Write out the data below in full, unchanged, minus the images.

**INFORMATION SUPPLIED**.
>>>

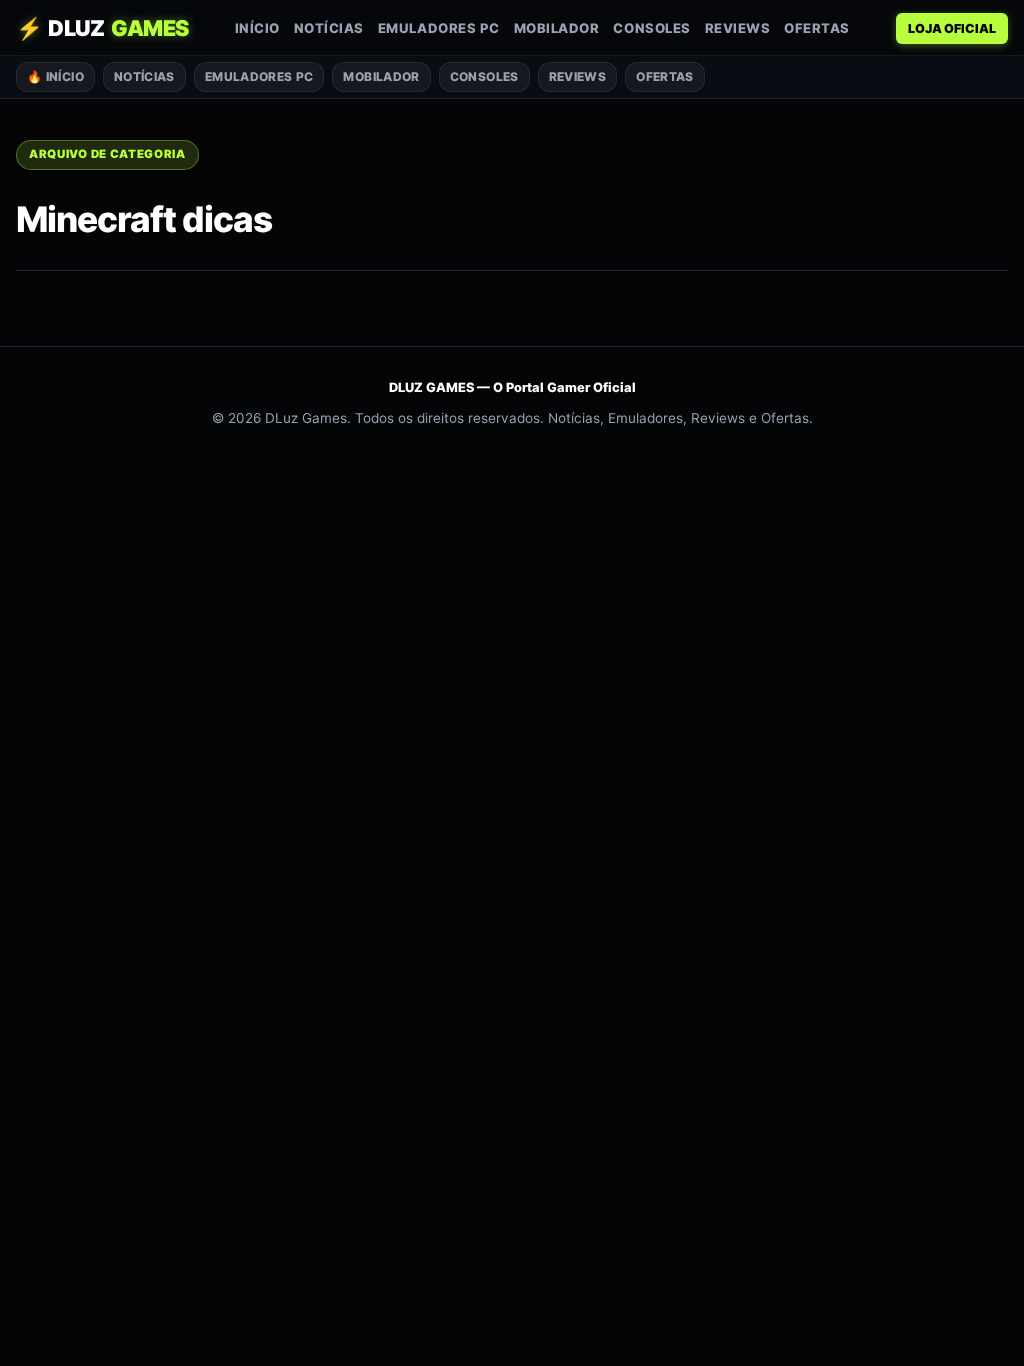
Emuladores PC (439, 28)
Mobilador (557, 28)
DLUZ (102, 28)
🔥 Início (55, 76)
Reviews (738, 28)
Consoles (651, 28)
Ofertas (817, 28)
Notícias (329, 28)
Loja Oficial (952, 28)
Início (257, 28)
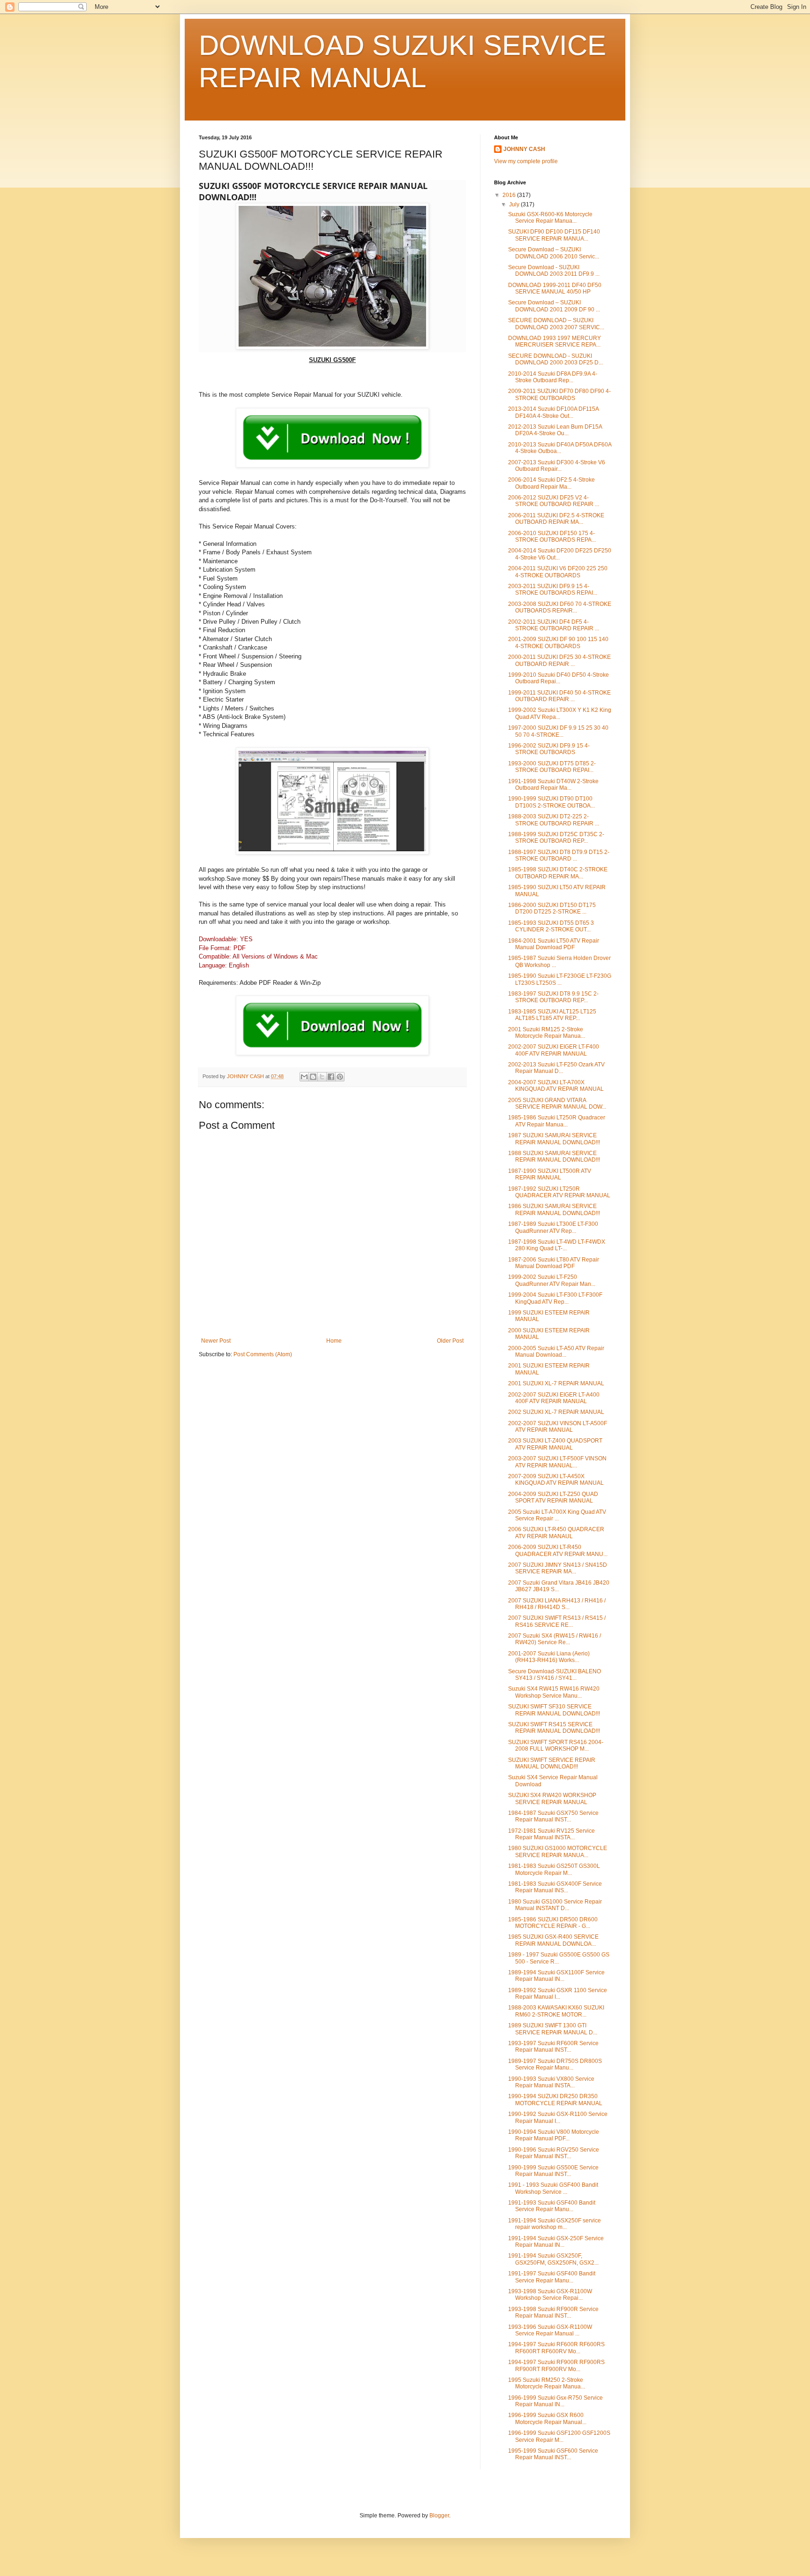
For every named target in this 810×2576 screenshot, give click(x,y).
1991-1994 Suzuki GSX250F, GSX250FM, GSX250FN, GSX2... (553, 2259)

<<<

**SOLUTION TO THE PROBLEM**.
Emuladores PC (439, 28)
Mobilador (557, 28)
DLUZ (102, 28)
🔥 Início (55, 76)
Reviews (738, 28)
Consoles (651, 28)
Ofertas (817, 28)
Notícias (329, 28)
Loja Oficial (952, 28)
Início (257, 28)
For every named target in this 810×2576 screenshot, give click(x,y).
1991-1994 Suzuki GSX250F, GSX250FM, GSX250FN, GSX2... (553, 2259)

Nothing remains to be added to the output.